I was seduced by the opening of Rising 5 – by the promise of an exclusive event and 3D fashion photography. I wasn’t sure what to look at: the clothes, the models, the 3D photographic effect or the other guests. It was like some strange kind of goth nightclub, with a DJ, hundreds of people, boys in black dresses, strangely dressed women and security at the front except that nobody was dancing. All this was for a little fashion photography exhibition in the Atrium at Federation Square.

Mark @ Rising 5

Even looking at the photographs I wasn’t sure what I was looking at: the fashion, the styling or the 3D effects. The 3D photography by Mark Ruff didn’t require special glasses to see, it was like the lenticular 3D effects of the old postcards with the image separating into distinct several layers. It was difficult to look at the photographs in the diminished light of the Federation Square Atrium; the partitions did not have spotlights illuminating the images and the 3D effect was going out of focus.

A passing photographer showed me a sharp image on his camera that he’d taken earlier of the 3D photographs and he recommended seeing the exhibition in daylight to enjoy the best of the 3D effect. There were two videos where the 3D effect could be seen but these were just compilations of the existing images and didn’t add anything new.

A passing make-up artist involved with the project (was it Shella Ruby?) told me that the models were all photographed in front of a blue screen and the backgrounds were added in digitally. She also told me that it was all for charity so it was important that I got the names right (Beyond Blue, but how I don’t know; nothing was for sale and I wasn’t asked for a donation).

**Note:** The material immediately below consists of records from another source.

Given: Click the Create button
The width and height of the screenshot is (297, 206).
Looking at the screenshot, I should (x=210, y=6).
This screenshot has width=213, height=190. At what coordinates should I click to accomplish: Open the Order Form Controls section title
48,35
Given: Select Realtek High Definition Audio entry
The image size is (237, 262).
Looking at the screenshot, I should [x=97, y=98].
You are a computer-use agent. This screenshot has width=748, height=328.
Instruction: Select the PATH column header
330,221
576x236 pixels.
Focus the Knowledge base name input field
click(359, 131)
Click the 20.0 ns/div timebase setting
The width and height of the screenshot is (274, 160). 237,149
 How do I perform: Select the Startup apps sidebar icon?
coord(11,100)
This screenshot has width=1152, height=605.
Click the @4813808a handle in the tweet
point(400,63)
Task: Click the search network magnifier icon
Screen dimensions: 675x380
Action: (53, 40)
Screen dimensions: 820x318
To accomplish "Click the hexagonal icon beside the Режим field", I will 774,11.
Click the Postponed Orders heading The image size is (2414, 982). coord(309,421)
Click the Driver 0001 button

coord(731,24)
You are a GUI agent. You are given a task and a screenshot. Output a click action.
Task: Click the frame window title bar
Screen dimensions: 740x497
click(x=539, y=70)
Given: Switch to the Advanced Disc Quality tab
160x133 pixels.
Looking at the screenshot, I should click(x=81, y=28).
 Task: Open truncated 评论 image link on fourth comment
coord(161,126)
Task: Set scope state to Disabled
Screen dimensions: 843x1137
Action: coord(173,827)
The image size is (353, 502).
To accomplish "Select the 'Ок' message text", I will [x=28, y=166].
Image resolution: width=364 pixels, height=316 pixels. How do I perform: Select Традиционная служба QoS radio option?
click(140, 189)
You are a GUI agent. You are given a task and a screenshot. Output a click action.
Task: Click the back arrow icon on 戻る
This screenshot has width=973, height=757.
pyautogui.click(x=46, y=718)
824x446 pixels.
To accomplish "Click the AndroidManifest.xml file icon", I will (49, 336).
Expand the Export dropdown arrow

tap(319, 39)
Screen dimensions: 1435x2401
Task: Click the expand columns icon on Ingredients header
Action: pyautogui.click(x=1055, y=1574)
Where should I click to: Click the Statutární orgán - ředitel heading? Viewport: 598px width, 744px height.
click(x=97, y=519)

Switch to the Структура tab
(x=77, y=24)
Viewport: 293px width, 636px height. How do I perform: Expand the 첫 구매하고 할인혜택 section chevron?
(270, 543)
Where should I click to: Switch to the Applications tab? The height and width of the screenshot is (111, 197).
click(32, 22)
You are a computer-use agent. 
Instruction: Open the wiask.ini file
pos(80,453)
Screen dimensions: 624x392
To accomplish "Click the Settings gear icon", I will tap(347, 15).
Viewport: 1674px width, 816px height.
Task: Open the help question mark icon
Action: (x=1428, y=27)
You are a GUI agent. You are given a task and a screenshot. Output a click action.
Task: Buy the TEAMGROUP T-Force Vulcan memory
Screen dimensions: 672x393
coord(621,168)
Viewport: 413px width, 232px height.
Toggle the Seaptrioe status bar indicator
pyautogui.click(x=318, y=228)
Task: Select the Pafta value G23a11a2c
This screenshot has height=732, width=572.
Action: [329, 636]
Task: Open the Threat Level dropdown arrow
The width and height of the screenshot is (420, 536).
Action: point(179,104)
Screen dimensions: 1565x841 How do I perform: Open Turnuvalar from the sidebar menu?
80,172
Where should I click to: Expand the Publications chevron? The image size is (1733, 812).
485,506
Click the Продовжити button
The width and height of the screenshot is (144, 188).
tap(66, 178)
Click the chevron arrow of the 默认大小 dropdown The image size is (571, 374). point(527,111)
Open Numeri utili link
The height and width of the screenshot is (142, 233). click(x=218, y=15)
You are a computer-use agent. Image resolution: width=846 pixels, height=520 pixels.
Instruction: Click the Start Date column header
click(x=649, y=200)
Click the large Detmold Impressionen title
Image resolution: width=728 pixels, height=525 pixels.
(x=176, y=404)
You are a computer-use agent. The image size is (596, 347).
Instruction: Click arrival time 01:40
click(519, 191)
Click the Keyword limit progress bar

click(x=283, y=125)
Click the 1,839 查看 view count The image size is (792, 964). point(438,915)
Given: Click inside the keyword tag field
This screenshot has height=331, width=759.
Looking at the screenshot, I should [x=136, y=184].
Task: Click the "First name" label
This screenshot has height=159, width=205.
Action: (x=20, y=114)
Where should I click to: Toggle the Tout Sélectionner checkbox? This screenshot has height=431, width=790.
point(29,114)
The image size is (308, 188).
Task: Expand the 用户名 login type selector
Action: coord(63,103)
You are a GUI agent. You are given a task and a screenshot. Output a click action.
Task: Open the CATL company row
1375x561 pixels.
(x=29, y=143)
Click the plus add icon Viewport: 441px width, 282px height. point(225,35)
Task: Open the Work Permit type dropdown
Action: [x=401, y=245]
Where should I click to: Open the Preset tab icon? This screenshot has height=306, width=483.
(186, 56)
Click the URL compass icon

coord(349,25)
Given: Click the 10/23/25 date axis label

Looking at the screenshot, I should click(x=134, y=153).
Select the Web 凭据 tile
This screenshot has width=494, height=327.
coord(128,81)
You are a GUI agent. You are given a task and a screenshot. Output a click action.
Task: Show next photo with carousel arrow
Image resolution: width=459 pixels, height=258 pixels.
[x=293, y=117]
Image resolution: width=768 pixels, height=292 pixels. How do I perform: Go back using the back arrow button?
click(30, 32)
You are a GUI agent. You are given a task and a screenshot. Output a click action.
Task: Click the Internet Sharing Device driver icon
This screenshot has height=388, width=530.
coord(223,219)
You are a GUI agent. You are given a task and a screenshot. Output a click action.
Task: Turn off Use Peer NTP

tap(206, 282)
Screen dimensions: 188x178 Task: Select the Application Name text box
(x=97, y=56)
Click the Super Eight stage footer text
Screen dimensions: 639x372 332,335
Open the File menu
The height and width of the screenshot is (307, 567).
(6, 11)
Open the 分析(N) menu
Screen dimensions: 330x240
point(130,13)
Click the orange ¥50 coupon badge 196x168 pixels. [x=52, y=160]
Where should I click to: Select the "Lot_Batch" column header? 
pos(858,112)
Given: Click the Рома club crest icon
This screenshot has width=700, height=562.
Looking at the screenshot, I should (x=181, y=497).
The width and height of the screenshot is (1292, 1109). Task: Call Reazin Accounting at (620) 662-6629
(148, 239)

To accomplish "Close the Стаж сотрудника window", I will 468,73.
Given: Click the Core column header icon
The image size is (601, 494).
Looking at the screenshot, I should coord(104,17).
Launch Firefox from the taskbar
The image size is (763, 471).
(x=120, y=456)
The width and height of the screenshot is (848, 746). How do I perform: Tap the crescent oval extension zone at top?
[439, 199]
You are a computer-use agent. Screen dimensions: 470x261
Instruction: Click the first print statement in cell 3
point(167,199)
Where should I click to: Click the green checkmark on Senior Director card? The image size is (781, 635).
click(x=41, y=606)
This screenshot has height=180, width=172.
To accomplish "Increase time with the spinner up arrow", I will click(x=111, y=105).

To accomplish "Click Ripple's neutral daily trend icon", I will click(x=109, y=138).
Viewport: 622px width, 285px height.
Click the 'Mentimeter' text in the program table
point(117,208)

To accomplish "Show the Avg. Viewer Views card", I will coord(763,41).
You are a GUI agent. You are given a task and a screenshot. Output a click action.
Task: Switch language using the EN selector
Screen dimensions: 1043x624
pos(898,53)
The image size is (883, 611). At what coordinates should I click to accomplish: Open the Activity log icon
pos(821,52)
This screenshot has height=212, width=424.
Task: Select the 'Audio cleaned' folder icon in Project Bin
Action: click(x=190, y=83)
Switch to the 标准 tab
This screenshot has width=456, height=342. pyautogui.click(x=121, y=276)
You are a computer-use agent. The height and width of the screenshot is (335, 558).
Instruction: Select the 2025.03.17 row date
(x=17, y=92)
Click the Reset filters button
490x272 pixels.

Although Simone Ling and Izabel Calgiore’s art and styling emphasized the goth look; with backgrounds including Melbourne University’s carpark (that was used as a set in the original Mad Max film). The fashion of Lui Hon, Dhini, Richard Nylon Millinery, Nadia Napreychikov, Cami James and Alistar Trung ranged from 80s cocktail dresses to ball gowns that could have been designed by Alexander McQueen. Some of it, like Metal Couture jewellery is hardcore goth, all of it was over the top.

Not that it mattered on Friday night. Almost nobody was looking at the dozen photographs and two videos anyway – mostly they were air kisses, schmoozing and posing for photographs in front of them.

Rising 5 is part of the L’Oreal Melbourne Fashion Festival and I was a guest of Madam Virtue & Co.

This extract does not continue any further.